15 Aus diesen Übergangs- bzw. Inkrafttretensbestimmungen ergibt sich somit, dass bei der Beurteilung der Ansprüche auf Notstandshilfe vor dem 1. Juli 2018 die bis zu diesem Stichtag in Geltung stehenden Bestimmungen des AlVG unverändert anzuwenden sind. Dazu gehören auch die mit der AlVG Novelle BGBl. I Nr. 157/2017 aufgehobenen Bestimmungen über die Anrechnung von Partnereinkommen (vgl. idS Sdoutz/Zechner , Arbeitslosenversicherungsgesetz 18 § 36 Rz 678).

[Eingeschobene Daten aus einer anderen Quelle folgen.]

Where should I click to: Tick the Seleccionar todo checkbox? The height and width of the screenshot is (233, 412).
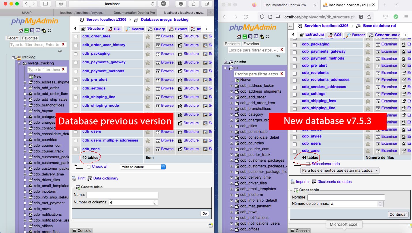(308, 164)
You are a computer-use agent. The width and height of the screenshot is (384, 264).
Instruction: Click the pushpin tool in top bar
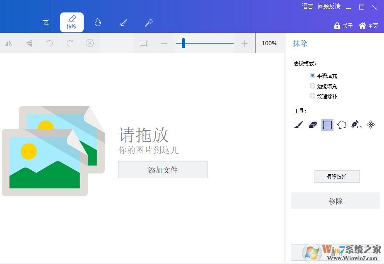pos(149,22)
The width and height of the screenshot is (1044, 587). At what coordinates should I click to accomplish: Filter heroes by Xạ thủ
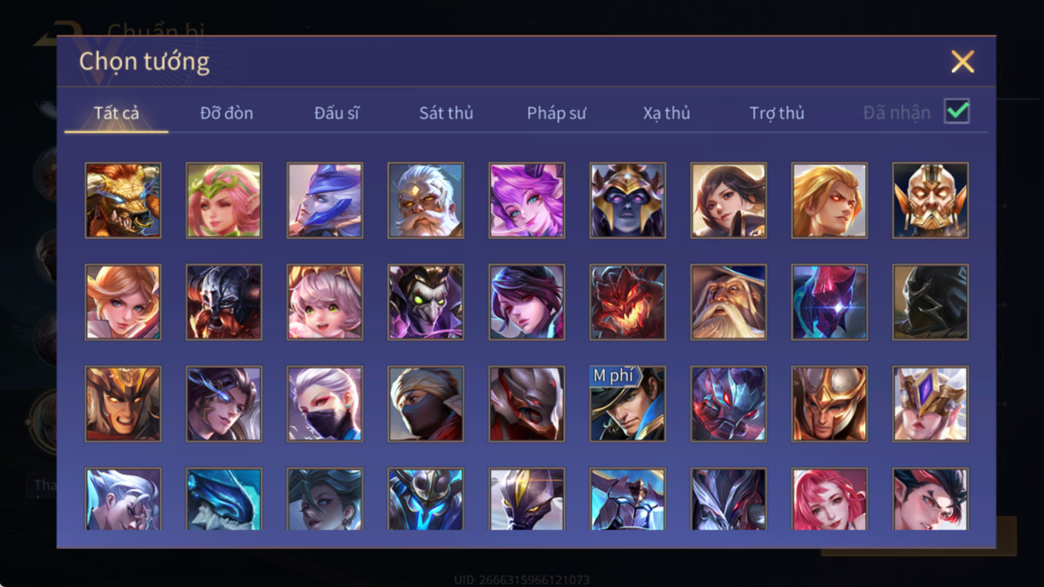666,113

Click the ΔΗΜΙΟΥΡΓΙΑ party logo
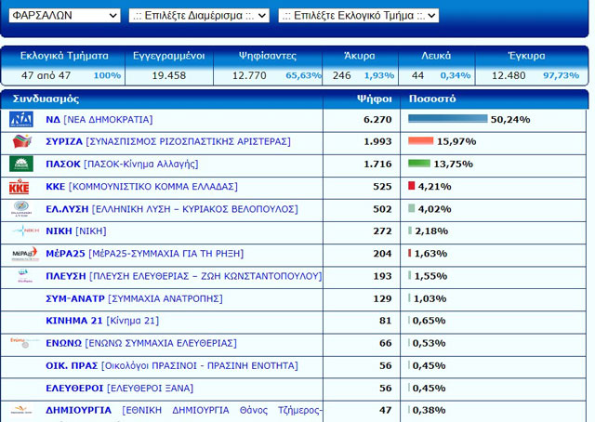pyautogui.click(x=22, y=410)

16 In der Revision wird hingegen die Rechtsansicht vertreten, wonach bei der vor dem 1. Juli 2018 bezogenen Notstandshilfe zwar grundsätzlich eine Anrechnung des Partnereinkommens zu erfolgen habe, dies allerdings nur hinsichtlich bestimmter Teile jener, die bis zum 30. Juni 2018 erzielt wurden des Partnereinkommens. Ein derartiges Verständnis der Bestimmungen des § 36a AlVG über die Ermittlung des anzurechnenden Einkommens die im Übrigen durch die AlVG Novelle BGBl. I Nr. 157/2017 keine Änderung erfahren haben kann den Übergangs- bzw. Inkrafttretensbestimmungen allerdings, auch unter Einbeziehung des Gesetzeszwecks, nicht entnommen werden.

17 In der Revision werden somit keine Rechtsfragen aufgeworfen, denen im Sinne des Art. 133 Abs. 4 B VG grundsätzliche Bedeutung zukäme. Die Revision war daher zurückzuweisen.